- Original author: Samna
- Developer: Samna
- Initial release: 1988; 38 years ago
- Stable release: 1.2
- Type: Word processor

= Amí =

Word processing program

Ami was the name of a word processing program developed and marketed by Samna in the late 1980s, which was later purchased by Lotus Development in 1990. Shortly after its introduction, the name of the program was changed to "Ami Pro".

Ami Pro was a significant competitor to Microsoft Word and WordPerfect Corporation's WordPerfect during the late 1980s and early 1990s. Dataquest estimated that Ami Pro had 18% of the Windows word processor market in 1991. The developers of Ami Pro introduced a number of innovations in Ami Pro that were later adopted by other word processors.

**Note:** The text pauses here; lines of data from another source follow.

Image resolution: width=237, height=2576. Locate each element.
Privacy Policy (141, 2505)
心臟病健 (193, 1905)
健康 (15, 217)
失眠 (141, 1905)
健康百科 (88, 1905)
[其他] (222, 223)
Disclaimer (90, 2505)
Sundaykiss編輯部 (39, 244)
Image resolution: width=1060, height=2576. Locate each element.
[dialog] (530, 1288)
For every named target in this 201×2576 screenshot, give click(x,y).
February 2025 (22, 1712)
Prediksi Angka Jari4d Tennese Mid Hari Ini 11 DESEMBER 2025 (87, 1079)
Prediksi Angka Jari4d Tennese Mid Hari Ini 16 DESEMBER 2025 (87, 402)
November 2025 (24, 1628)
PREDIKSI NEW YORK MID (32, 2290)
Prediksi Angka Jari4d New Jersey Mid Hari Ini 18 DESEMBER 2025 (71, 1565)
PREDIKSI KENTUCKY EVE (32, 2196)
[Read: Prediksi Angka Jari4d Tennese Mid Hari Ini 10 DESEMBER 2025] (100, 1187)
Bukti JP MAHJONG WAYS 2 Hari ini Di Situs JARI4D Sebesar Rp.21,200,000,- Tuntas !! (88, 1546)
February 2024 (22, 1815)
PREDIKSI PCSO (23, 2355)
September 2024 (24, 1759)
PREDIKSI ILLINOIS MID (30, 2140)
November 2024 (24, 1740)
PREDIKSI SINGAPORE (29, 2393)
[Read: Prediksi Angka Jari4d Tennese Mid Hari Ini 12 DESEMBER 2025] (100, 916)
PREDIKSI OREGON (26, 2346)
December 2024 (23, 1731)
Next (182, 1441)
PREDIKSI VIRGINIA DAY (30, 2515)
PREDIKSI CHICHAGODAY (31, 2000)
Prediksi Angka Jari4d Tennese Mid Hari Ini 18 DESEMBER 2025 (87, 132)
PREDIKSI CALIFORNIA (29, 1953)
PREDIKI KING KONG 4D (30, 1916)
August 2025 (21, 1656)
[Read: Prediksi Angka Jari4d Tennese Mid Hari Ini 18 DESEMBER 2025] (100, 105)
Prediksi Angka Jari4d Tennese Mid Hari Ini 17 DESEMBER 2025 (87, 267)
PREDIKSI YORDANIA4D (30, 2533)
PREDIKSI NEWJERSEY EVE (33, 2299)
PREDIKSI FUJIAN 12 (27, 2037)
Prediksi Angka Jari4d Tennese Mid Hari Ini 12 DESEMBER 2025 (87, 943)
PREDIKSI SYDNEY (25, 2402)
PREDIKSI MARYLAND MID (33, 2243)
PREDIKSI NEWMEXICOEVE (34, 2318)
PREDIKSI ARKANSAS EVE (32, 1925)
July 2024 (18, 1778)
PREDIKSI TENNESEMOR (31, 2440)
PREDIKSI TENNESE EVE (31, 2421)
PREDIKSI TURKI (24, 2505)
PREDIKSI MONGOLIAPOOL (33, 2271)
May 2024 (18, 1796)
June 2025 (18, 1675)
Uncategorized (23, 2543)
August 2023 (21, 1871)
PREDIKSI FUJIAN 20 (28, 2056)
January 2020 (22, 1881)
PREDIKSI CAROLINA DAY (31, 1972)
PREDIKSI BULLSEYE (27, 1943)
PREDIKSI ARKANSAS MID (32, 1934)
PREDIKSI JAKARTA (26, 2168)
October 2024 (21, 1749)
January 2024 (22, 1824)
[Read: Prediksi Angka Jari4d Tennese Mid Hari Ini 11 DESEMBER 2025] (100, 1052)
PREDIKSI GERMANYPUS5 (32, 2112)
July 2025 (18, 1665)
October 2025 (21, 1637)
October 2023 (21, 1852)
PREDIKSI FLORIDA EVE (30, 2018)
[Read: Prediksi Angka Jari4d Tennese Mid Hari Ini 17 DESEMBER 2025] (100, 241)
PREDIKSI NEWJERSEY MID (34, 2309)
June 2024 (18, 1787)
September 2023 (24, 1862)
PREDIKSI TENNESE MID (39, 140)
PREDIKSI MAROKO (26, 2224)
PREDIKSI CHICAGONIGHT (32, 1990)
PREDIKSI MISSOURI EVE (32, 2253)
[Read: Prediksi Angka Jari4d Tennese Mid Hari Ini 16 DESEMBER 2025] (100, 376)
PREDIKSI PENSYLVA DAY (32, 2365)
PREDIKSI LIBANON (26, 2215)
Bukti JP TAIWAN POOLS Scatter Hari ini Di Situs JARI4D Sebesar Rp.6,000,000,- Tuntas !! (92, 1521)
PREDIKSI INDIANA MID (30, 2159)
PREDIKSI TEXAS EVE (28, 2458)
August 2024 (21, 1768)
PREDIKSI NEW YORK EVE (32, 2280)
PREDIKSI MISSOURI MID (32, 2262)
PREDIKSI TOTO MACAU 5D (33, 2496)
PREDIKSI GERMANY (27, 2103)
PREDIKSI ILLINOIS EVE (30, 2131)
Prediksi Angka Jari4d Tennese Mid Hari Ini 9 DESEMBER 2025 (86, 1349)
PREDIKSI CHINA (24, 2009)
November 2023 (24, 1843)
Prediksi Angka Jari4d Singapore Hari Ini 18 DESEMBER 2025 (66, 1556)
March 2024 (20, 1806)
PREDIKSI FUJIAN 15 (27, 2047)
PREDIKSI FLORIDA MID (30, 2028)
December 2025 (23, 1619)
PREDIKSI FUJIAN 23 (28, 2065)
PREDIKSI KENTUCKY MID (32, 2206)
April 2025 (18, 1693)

At the time that Ami Pro was introduced, the word processing market was dominated by WordPerfect. Both Ami Pro and Microsoft Word made inroads into WordPerfect's market share. Eventually, Microsoft Word overtook WordPerfect as the dominant player, and Ami Pro was discontinued.

IBM, which acquired Lotus in 1995, renamed Ami Pro Lotus Word Pro.

==Overview==
The 16-bit Ami Pro had significant limitations, most notably that it was unable to display the bottom of one page and the top of the next at the same time. The limitations were so severe that Lotus completely re-wrote the program from scratch when developing the 32-bit version for Windows 95.

The 16-bit Ami Pro had significant benefits, too. It was possible to easily control formatting with paragraph styles that were set with function keys, and were locked in for the whole paragraph. (They were not erased with the deletion of the last character of the paragraph, as they are with Microsoft Word.)

Ami Pro used .SAM as its file extension, while Lotus Word Pro used .LWP.